**Directions:**
Reproduce each line of the records below word for word, omitting the pictures.

**Records for locating described items:**

+-------+

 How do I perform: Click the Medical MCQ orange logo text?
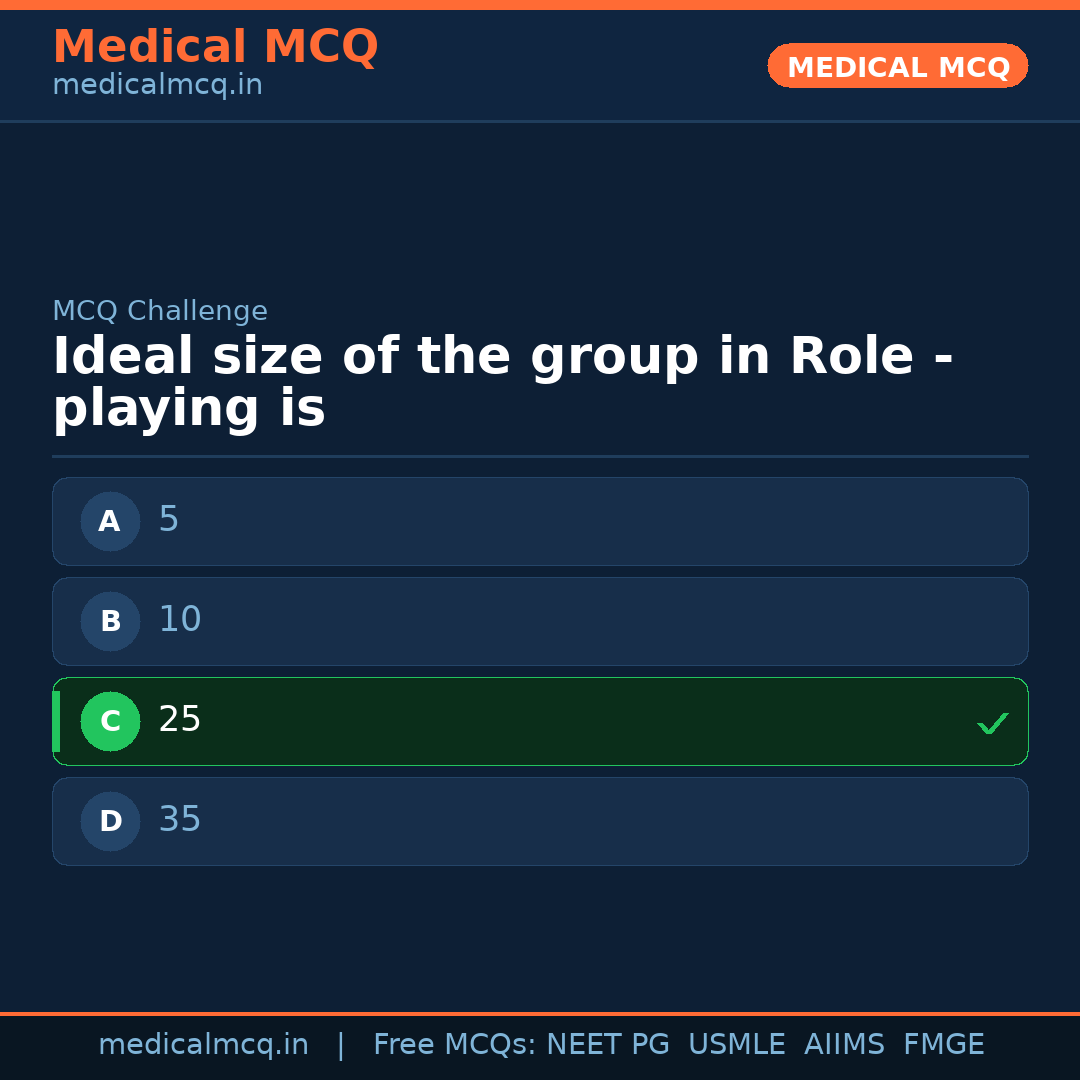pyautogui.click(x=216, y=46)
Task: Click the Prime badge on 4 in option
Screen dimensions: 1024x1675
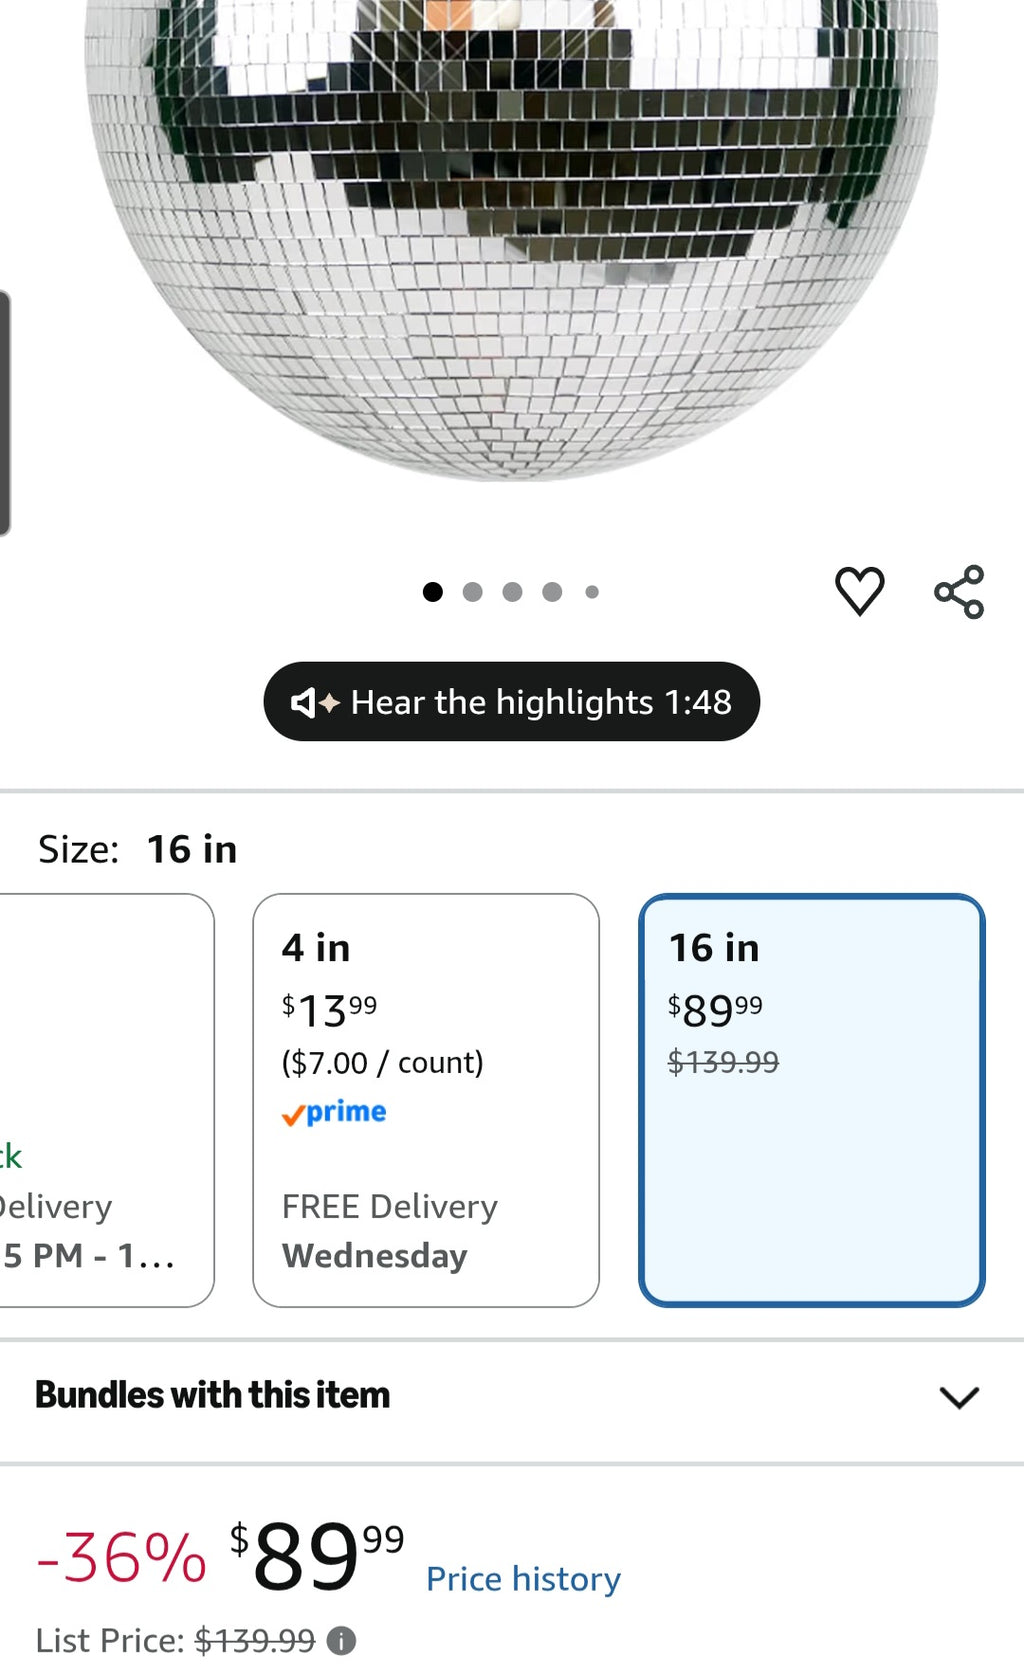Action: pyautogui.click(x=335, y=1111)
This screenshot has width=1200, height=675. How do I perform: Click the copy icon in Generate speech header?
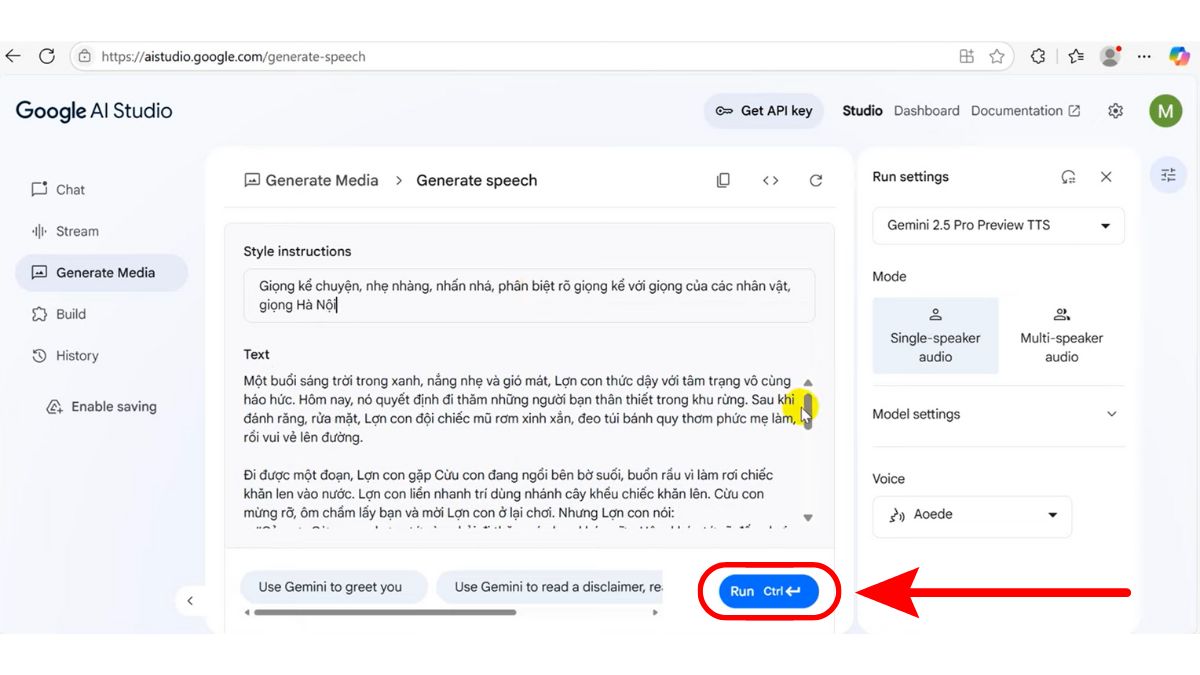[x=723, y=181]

+-------+

**Final answer:**
 How do I perform: Click the Medical MCQ orange logo text?
pyautogui.click(x=216, y=46)
Task: Click the Prime badge on 4 in option
Screen dimensions: 1024x1675
Action: pyautogui.click(x=335, y=1111)
This screenshot has width=1200, height=675. How do I perform: Click the copy icon in Generate speech header?
[x=723, y=181]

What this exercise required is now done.